TASK REQUIREMENTS:
In the entries below, retype word for word the part that opens with the line containing "Screen dimensions: 1568x556" and closes with the line containing "Click the green arrow", keeping both of those lines.

[Data for locating visible targets]
↓

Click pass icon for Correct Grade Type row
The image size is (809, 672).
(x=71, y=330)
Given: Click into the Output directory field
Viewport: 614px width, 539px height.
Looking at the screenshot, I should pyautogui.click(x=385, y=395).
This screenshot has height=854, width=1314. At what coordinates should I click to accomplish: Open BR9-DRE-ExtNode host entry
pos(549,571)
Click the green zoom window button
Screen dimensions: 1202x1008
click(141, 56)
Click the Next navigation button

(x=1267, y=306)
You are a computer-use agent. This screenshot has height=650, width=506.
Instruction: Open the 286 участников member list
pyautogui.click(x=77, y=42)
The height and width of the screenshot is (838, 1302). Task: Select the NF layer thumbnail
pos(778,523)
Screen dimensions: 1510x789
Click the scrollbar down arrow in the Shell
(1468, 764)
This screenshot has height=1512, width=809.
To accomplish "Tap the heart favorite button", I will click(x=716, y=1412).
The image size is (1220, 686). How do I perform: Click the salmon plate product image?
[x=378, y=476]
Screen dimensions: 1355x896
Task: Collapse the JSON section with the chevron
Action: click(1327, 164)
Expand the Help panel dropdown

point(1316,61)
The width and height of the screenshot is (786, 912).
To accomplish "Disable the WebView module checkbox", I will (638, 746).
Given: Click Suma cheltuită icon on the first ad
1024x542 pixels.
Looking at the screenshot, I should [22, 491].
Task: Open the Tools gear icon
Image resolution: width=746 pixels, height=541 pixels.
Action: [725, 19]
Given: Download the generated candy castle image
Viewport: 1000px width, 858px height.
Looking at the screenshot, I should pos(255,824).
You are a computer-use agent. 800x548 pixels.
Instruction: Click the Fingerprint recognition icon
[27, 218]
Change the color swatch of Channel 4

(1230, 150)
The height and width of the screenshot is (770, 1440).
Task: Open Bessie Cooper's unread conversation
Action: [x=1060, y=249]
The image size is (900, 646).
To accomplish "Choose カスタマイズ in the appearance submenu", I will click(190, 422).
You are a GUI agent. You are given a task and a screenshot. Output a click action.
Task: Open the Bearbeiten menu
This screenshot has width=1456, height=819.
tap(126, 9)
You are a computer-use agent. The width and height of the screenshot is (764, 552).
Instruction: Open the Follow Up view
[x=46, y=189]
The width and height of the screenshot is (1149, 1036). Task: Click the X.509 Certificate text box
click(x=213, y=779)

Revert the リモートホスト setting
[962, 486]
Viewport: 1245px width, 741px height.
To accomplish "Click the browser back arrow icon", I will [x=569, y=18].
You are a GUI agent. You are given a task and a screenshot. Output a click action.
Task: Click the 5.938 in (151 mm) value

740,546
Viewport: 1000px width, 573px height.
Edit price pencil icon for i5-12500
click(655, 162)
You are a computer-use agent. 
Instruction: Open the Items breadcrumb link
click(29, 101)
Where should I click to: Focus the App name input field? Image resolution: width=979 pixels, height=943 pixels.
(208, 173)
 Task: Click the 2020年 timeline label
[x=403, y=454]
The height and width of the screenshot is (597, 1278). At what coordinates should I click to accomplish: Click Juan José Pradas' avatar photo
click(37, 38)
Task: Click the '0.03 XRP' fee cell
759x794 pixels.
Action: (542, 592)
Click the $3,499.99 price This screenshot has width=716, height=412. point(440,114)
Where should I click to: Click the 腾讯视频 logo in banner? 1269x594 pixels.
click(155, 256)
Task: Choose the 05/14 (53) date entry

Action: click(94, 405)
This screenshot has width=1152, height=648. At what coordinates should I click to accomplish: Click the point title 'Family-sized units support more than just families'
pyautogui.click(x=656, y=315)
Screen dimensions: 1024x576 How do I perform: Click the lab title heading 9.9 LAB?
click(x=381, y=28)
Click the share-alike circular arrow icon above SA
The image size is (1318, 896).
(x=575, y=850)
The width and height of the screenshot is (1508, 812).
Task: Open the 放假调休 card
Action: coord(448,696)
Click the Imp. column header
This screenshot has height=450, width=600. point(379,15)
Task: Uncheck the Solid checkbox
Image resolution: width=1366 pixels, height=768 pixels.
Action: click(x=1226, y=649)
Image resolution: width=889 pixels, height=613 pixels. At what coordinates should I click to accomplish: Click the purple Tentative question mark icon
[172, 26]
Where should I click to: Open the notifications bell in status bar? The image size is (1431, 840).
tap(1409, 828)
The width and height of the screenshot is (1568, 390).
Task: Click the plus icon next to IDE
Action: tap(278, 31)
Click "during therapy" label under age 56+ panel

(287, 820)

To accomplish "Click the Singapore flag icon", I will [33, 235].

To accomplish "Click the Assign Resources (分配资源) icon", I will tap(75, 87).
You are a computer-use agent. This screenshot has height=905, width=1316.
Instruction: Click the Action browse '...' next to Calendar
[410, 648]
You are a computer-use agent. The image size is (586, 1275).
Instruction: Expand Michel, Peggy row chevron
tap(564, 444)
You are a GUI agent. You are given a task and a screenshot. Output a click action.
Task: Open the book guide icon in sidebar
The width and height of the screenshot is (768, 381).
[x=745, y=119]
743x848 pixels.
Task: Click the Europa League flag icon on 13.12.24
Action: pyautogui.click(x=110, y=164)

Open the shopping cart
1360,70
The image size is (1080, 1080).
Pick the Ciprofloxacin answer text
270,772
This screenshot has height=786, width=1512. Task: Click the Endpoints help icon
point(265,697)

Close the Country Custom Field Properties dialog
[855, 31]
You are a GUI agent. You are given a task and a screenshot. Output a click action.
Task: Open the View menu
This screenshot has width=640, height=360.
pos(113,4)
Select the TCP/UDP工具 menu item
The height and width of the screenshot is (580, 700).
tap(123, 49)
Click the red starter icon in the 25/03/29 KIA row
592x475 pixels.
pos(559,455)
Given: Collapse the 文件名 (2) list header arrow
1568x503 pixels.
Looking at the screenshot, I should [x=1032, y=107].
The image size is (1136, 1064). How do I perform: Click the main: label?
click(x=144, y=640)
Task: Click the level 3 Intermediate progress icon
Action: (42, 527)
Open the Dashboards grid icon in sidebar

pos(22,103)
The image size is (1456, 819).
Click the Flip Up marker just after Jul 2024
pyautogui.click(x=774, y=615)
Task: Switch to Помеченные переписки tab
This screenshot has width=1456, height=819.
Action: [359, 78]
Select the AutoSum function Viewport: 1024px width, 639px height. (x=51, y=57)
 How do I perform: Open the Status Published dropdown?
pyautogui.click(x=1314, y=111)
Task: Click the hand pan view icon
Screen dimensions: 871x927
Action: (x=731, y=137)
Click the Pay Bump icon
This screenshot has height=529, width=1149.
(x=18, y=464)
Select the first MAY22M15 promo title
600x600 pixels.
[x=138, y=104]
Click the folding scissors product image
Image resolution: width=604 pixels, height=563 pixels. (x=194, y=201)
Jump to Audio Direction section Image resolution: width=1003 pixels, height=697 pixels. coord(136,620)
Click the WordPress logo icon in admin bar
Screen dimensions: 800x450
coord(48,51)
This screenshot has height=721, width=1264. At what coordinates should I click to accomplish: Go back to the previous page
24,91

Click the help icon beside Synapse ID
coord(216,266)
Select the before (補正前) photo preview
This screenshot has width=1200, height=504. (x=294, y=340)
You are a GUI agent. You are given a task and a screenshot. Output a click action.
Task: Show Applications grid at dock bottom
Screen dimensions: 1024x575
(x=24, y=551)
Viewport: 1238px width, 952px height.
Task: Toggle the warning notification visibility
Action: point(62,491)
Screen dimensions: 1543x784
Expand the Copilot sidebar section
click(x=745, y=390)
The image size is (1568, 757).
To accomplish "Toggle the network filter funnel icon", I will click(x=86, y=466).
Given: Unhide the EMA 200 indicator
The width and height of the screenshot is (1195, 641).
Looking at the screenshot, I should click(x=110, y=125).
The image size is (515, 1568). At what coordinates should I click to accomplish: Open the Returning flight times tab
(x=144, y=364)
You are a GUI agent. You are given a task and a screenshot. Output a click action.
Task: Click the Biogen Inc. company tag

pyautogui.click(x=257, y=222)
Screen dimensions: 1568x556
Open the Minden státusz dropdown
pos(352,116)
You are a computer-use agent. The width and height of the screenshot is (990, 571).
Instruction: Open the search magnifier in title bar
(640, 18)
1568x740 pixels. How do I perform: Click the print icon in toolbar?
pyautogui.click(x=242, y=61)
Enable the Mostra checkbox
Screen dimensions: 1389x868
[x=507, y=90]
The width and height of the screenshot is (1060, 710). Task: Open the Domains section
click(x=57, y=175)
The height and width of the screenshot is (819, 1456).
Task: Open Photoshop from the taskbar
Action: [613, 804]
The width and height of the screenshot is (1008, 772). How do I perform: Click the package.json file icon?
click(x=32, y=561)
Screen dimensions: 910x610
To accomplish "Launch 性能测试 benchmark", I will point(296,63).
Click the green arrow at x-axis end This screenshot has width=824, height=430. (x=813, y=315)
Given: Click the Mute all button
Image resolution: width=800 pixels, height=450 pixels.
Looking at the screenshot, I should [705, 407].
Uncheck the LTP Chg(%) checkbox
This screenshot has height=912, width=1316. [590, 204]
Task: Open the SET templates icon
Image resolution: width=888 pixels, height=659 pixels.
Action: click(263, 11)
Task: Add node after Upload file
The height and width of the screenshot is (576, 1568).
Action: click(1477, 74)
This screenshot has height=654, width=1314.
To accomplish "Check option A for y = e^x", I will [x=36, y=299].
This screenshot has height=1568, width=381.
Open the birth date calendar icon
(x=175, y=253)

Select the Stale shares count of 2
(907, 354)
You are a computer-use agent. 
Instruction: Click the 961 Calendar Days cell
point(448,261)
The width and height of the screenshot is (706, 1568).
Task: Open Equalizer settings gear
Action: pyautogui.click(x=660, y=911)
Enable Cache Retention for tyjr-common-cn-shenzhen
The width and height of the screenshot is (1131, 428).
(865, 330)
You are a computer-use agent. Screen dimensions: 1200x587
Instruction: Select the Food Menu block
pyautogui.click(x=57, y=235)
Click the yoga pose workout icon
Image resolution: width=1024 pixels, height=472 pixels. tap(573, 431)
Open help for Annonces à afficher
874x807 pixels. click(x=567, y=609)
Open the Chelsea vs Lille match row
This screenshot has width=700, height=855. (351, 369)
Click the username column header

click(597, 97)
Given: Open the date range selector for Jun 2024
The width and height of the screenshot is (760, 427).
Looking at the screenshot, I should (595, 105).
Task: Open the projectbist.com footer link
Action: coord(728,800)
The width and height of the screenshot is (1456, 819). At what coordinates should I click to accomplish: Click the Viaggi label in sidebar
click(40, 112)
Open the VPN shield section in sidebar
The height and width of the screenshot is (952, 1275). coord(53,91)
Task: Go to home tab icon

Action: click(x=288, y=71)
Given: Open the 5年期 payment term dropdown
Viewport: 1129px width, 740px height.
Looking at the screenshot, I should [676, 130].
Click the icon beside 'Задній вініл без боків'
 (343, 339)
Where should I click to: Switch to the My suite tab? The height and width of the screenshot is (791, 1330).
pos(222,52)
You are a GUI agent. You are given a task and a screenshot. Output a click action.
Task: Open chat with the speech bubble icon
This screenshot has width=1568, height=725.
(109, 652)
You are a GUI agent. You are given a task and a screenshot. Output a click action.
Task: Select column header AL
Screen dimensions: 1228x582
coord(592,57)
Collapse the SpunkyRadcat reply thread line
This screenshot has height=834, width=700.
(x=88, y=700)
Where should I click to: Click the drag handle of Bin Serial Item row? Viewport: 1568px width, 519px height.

↑

RESULT BELOW:
Screen dimensions: 1568x556
Open the Minden státusz dropdown
pos(352,116)
You are a computer-use agent. The width and height of the screenshot is (990, 571).
Instruction: Open the search magnifier in title bar
(640, 18)
1568x740 pixels. How do I perform: Click the print icon in toolbar?
pyautogui.click(x=242, y=61)
Enable the Mostra checkbox
Screen dimensions: 1389x868
[x=507, y=90]
The width and height of the screenshot is (1060, 710). Task: Open the Domains section
click(x=57, y=175)
The height and width of the screenshot is (819, 1456).
Task: Open Photoshop from the taskbar
Action: [613, 804]
The width and height of the screenshot is (1008, 772). How do I perform: Click the package.json file icon?
click(x=32, y=561)
Screen dimensions: 910x610
To accomplish "Launch 性能测试 benchmark", I will point(296,63).
Click the green arrow at x-axis end This screenshot has width=824, height=430. (x=813, y=315)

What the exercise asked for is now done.